Chief Kind Heart’s daughter returns
The Canadian-born daughter of a Native American chief found and married her husband in Bermuda in 1964 and since her father was the first chief to visit the island the wedding made the front page of The Royal Gazette.
Now Nancy Nightingale (née Baker) is back on the island for the first time in 52 years as part of the cultural exchange programme Friendship Force International.
Chief Khot la cha — or Chief Kind Heart — part of the 1,000-member Squamish tribe in North Vancouver, visited the island to give his daughter’s hand away to navy man Gerald McDonald at St James Church, Somerset on May 12, 1964.
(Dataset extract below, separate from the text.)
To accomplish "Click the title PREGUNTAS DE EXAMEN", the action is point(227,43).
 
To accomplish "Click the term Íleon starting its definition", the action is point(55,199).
Ms Nightingale was 19 when she travelled by herself across Canada to New York to take a flight to Bermuda and visit her girlfriends.
“I loved it so much I stayed and got a job as a secretary to a construction company,” she said.
She ended up staying for two years, during which time she met her future husband, Mr McDonald, who was serving in the Navy. They began planning their wedding, which included the invitation of a rather special guest — her father Chief Khot la cha.
“My parents came to the wedding and my father was the first Native American chief to visit Bermuda, so we ended up on the front page of the newspaper.
It was the first time he had travelled, but after that he loved it so much he was appointed Ambassador for the Native People of Canada through Air Canada. Thanks to Air Canada ,he travelled the world — Europe, New Zealand and Hawaii — promoting our native culture.
“My husband served in the Navy and spent two tours going to war in Vietnam. He has now passed away. I have two wonderful daughters and I am also blessed with four grandchildren. I now live in North Vancouver where I grew up and also have been promoting our native culture through my Khot-la-cha Art Gallery, where I sell the artwork of our Squamish Nation.”
In an interview with The Royal Gazette under the headline “Indian Chief paying visit Here; Daughter’s Wedding”, Chief Khot la cha, born Simon Baker, spoke of a push in the US towards preserving rights for the rights and culture of Native Americans.
He said at the time: “At the moment we are fighting the Canadian Government for the confiscation of our land. British Columbia used to belong to us until we were exploited by the French and the British. My grandfather Chief Capilano, petitioned King Edward for full fishing, hunting, educational and land rights.”
He also spoke of the history of some of the North Western tribes telling this newspaper: “We have never had wars the way the prairie Indians did with Custer. But the Northern tribes used to raid us and carry off our women and take our men for slaves. And by the way, it was the English who started the idea of scalping, by offering £200 for the head of an enemy during the French and Indian wars.”
During her visit, Ms Nightingale has been taking in Bermuda’s cultural delights — she attended the Remembrance Day Parade on Friday and will take part in historic walking tours around the island. She also revisited St James Church.